Застой в Городке оправдывал локальные застройки в один-два, реже три-четыре многоквартирника, пока градообразующий монстр-комбинат не получил новую «путевку в жизнь» в виде транша и госзаказа.

«В своей войне с Центром отец тупо не видит этот момент!» – злился Мишка, пытаясь некоторое время назад доказать отцу целесообразность развития старого проекта строительства нового района под кодовым названием «Северо-Запад». Он готов был сам его разрабатывать, но отец ослом упирался в «нам это не выгодно» и тихой сапой выживал из Городка очередного ставленника Центра. Двое первых Мишке нравились – отличные, интересные были ребята. Жаль, им не хватило характера против скалы Золотарева-старшего. Последние, один за другим, просто «отрабатывали номер», спешили исчезнуть.
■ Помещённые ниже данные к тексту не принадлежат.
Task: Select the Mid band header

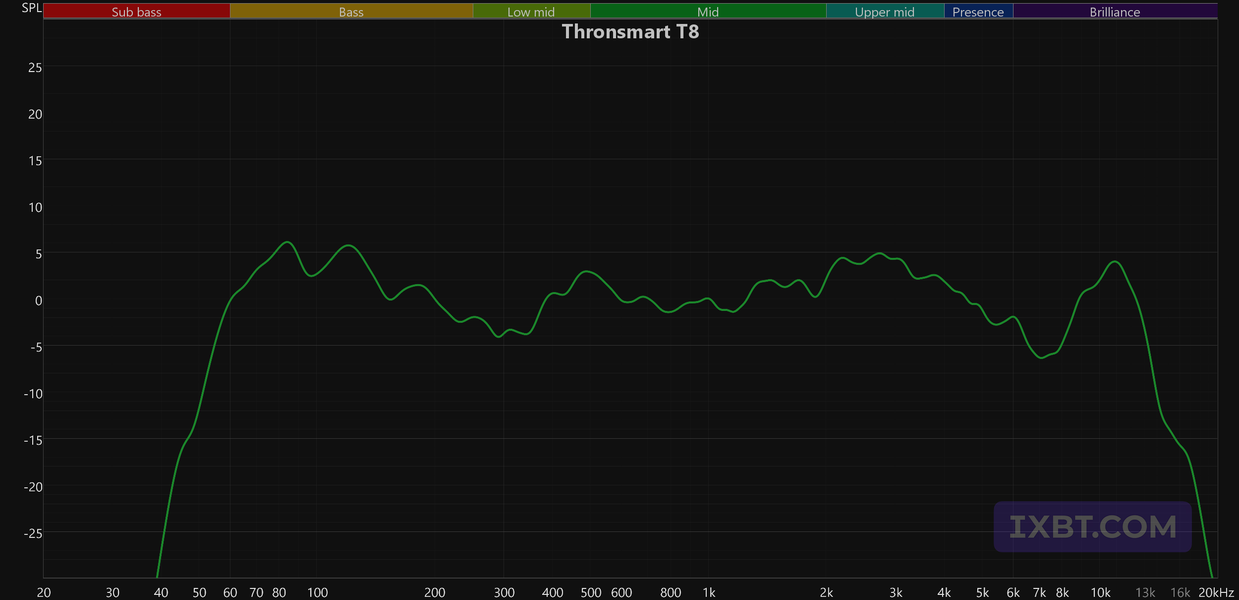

– Но не будет это продолжаться бесконечно! – пытался он донести до отца после очередного «исчезнувшего», на что Никита Михайлович смотрел со спокойствием старого индейского вождя. «Мал еще», – говорил этот умудренный жизнью взгляд.


Назначение Кампински Золотарев-старший также не принял всерьез. Скорее, посмеялся. Отправил сына на встречу/разведку узнать между делом, зачем новоявленный специалист, изо всех сил рвавшийся прочь из Городка в Центр, возвращается обратно. Да еще не куда-нибудь, а ведущим на «проклятый» участок.

– Это жжж неспроста, – хмыкал он, строя свои версии.

Про которые Мишка сейчас понимает – диаметрально далеки они от истины.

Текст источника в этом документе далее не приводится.